По возвращении в Тифлис Зданевич обнаружил, как он пишет Прайсу, что все его друзья «ушли вправо», а он ушел «влево», он теперь за революцию, а может, и за большевистский путч. Но он, увы, на время был разлучен с политикой и вынужден был творить:
«Контрреволюция пыталась распространиться на Север, но была отброшена, а я продолжал витать в мире моих отживших и потерявших, казалось, всякое значение идей, жил, точно на луне, в захолустном городке Тифлисе, вдалеке от горнила, где создавался новый мир, от центров, где решалась судьба человечества.
Что делал? Работал над материалами, собранными в экспедиции, читал в кругу друзей доклады об искусстве и для этих же друзей издавал книги, которые, кажется, есть и у вас, пописывал заумные стихи, зарабатывал деньги, торгуя мукой и керосином, играл на бирже… работал в американских благотворительных организациях…
…В Тифлисе дышать было больше нечем. Надо было ехать или на Север, или на Запад, но только не оставаться на месте. (Рассказывать о любовной катастрофе и маленькой актрисе Зданевич считает неуместным. Он только объясняет „левым“ друзьям, что он созрел тогда для „левых“ идей, но оказался „в болоте эмиграции“. — Б. Н.)
Могу ли я упрекнуть себя теперь в том, что не уехал на Север? Сделай я это, и меня бы ждало опять дело, деятельность, успехи, быть может, во всяком случае жизнь полновесная и достойная. Долгие годы обуреваемый мечтой попасть в Париж, о котором я столько слышал от отца в детстве, куда так часто отец и старший мой брат ездили до войны и, возвращаясь, рассказывали столько головокружительного, я отказался от всего, что ждало меня на Севере, предпочтя путь забвения, нищеты и разочарований.
В ноябре 20-го (?) года я распродал часть своих вещей, купил пароходный билет четвертого класса (то есть палубный, без места, я тоже так плавал в молодые годы до Батуми. — Б. Н.) и вместе с возвращавшимися в Константинополь военнопленными и рогатым скотом покинул Батум. Через неделю я был в Константинополе, где год прожил в нищете, пока новый билет четвертого класса не позволил мне обменять константинопольскую нищету на Монпарнас».
Как видите, здесь ничего нет о трудностях получения визы (кто помог? парижские влиятельные друзья? московские умелые благодетели?). Зато есть кое-что об утверждении левеющего Зданевича в новой вере: «Константинополю суждено было стать заключительным событием, последним эхом наших политических умозрений. И возвращенный вашим письмом к далеким временам, я вам об этих событиях и собираюсь рассказать».

Указания:
(A) Переведите на английский предложение из отрывка о Зданевиче: «Надо было ехать или на Север, или на Запад, но только не оставаться на месте».
(B) Продолжите отрывок о Зданевиче после его последнего предложения.

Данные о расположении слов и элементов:

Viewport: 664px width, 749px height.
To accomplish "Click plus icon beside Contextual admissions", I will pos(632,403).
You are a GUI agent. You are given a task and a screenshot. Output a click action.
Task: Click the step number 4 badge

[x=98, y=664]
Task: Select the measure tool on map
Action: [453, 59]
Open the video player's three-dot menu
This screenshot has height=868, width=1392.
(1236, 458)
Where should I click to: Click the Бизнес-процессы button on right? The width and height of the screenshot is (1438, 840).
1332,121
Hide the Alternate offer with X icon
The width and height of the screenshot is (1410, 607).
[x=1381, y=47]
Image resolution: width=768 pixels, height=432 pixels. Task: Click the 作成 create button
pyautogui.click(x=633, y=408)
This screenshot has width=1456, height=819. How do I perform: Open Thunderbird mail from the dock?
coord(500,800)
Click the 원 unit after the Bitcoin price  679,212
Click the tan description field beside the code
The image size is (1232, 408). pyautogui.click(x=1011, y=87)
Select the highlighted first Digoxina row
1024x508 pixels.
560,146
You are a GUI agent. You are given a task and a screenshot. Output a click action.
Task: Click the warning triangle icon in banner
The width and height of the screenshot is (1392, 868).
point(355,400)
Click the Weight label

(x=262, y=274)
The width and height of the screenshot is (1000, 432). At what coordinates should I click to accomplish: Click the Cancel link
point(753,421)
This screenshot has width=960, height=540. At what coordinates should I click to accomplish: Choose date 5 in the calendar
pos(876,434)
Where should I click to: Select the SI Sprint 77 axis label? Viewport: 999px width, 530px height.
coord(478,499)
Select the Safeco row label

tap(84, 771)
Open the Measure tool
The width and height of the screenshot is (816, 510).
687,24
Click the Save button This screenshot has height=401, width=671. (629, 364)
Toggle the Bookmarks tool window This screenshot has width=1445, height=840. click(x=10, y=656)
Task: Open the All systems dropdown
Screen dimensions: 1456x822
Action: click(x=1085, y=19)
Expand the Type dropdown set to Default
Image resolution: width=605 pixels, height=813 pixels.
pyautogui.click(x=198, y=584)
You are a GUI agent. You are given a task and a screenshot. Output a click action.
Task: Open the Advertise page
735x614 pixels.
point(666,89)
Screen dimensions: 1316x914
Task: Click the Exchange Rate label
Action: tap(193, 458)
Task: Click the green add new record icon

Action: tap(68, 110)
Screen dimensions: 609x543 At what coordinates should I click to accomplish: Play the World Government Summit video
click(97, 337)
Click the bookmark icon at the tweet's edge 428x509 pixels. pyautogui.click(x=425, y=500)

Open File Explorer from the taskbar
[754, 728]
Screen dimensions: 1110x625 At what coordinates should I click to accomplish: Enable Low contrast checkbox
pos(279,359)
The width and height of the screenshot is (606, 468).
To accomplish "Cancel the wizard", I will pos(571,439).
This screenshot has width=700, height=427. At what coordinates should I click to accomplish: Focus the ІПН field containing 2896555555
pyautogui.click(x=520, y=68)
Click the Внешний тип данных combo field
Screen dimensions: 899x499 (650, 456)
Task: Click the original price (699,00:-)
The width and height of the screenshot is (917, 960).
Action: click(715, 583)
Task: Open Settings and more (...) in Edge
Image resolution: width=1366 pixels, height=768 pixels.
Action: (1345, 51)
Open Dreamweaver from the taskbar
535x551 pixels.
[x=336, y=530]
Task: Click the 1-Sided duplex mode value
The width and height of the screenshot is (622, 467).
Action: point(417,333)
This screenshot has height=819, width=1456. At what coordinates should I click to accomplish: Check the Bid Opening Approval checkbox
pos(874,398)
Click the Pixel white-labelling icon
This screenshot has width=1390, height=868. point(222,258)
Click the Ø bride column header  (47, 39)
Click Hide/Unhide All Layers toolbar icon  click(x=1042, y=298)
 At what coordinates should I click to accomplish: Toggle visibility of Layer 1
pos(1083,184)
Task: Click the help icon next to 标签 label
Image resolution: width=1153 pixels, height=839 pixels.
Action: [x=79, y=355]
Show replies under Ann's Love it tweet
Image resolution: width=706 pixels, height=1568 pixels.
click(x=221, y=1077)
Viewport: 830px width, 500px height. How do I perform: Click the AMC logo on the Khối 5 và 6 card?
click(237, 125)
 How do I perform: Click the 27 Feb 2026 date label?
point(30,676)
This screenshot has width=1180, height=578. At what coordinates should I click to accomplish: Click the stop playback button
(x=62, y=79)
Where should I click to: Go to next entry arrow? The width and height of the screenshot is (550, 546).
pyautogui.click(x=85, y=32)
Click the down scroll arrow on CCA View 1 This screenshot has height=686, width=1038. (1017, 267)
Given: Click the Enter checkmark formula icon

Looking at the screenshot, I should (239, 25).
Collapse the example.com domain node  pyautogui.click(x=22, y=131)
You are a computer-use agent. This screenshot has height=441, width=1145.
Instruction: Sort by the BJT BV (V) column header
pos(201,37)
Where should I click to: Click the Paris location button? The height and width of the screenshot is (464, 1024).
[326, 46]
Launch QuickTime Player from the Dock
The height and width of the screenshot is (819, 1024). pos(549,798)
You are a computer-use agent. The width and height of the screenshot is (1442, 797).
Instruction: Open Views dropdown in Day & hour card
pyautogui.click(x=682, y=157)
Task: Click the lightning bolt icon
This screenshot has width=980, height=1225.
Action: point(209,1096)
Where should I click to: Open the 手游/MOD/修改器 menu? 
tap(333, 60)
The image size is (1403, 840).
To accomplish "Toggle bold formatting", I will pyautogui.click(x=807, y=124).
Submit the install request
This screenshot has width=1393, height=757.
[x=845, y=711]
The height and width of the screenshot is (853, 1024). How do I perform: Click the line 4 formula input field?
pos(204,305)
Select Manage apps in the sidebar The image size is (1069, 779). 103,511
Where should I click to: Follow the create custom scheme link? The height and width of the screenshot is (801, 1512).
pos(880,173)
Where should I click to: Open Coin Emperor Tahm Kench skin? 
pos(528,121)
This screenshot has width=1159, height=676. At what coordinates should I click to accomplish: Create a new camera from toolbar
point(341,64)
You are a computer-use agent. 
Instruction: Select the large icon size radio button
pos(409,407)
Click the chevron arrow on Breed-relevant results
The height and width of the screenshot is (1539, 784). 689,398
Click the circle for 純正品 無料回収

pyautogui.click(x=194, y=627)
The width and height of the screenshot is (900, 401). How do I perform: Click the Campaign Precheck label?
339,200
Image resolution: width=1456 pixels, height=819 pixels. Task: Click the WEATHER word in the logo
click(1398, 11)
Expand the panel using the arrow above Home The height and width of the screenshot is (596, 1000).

Набор ответов:
(A) One had to go either North or West, but by no means stay where one was.

(B)
Увы, Зданевич так и не дошел в своем рассказе до этих «событий» и этих «умозрений». Да он и не написал бы правды, даже имей он время. Если бы он в действительности так стремился на «революционный Север», он вернулся бы туда позднее, из Парижа, вместе с наивными Парнахом, Ромовым, Свечниковым (там сгинувшими). Но он предпочитал жить в Париже, безопасно восхищаясь большевистской Москвой (точь-в-точь, как ушлый Эренбург), и доить сразу двух коров, как наш Юрий Анненков или как (с бо́льшими основаниями и с бо́льшим успехом) их Элюар, их и наши Арагон, Пикассо… Все это можно заключить из романтических «Писем к Филиппу Прайсу», дающих все же некоторые объяснения тому, как жил и как выжил в Тифлисе и Париже И. Зданевич, который был поэт-заумник со вполне практическим складом ума: «Я зарабатывал уйму денег, спекулируя мукой и керосином, но золото… золото быстро растекалось, в загородных садах (ах, крошка Зося! — Б. Н.), на издание книг и журналов, поддержку друзей, на представительство и прочее».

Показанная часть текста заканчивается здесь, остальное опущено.